Please replace every "Where should I click to" with "Where do I click to" throughout the records, leaving everything else unchanged.
··· Excerpted records
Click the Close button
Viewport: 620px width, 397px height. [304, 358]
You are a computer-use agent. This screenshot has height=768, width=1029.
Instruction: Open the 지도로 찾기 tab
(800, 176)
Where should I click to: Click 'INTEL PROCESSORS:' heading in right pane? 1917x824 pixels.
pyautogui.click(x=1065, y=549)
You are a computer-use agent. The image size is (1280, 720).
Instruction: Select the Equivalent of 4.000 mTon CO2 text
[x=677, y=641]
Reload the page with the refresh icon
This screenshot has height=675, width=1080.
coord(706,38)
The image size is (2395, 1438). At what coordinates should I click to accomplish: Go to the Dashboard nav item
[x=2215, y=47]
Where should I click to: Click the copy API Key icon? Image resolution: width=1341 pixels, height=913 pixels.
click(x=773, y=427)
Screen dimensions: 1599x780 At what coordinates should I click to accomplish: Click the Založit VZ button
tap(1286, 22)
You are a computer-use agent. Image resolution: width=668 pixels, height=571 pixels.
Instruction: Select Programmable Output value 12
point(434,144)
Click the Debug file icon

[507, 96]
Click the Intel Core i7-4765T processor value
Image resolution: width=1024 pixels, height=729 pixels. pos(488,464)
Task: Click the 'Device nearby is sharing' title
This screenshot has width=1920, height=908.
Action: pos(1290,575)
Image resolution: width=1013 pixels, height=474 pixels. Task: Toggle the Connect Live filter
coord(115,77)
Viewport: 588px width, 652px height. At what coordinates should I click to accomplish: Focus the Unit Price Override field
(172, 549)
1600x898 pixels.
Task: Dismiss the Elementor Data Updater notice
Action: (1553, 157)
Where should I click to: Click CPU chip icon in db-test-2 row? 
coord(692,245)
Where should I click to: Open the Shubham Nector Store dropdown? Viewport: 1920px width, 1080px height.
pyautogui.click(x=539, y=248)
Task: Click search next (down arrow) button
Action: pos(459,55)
······
_Written solution:_
Click the Close button
Viewport: 620px width, 397px height. [304, 358]
You are a computer-use agent. This screenshot has height=768, width=1029.
Instruction: Open the 지도로 찾기 tab
(800, 176)
Where do I click to: Click 'INTEL PROCESSORS:' heading in right pane? 1917x824 pixels.
pyautogui.click(x=1065, y=549)
You are a computer-use agent. The image size is (1280, 720).
Instruction: Select the Equivalent of 4.000 mTon CO2 text
[x=677, y=641]
Reload the page with the refresh icon
This screenshot has height=675, width=1080.
coord(706,38)
The image size is (2395, 1438). At what coordinates should I click to accomplish: Go to the Dashboard nav item
[x=2215, y=47]
Where do I click to: Click the copy API Key icon? Image resolution: width=1341 pixels, height=913 pixels.
click(x=773, y=427)
Screen dimensions: 1599x780 At what coordinates should I click to accomplish: Click the Založit VZ button
tap(1286, 22)
You are a computer-use agent. Image resolution: width=668 pixels, height=571 pixels.
Instruction: Select Programmable Output value 12
point(434,144)
Click the Debug file icon

[507, 96]
Click the Intel Core i7-4765T processor value
Image resolution: width=1024 pixels, height=729 pixels. pos(488,464)
Task: Click the 'Device nearby is sharing' title
This screenshot has width=1920, height=908.
Action: pos(1290,575)
Image resolution: width=1013 pixels, height=474 pixels. Task: Toggle the Connect Live filter
coord(115,77)
Viewport: 588px width, 652px height. At what coordinates should I click to accomplish: Focus the Unit Price Override field
(172, 549)
1600x898 pixels.
Task: Dismiss the Elementor Data Updater notice
Action: (1553, 157)
Where do I click to: Click CPU chip icon in db-test-2 row? 
coord(692,245)
Where do I click to: Open the Shubham Nector Store dropdown? Viewport: 1920px width, 1080px height.
pyautogui.click(x=539, y=248)
Task: Click search next (down arrow) button
Action: pos(459,55)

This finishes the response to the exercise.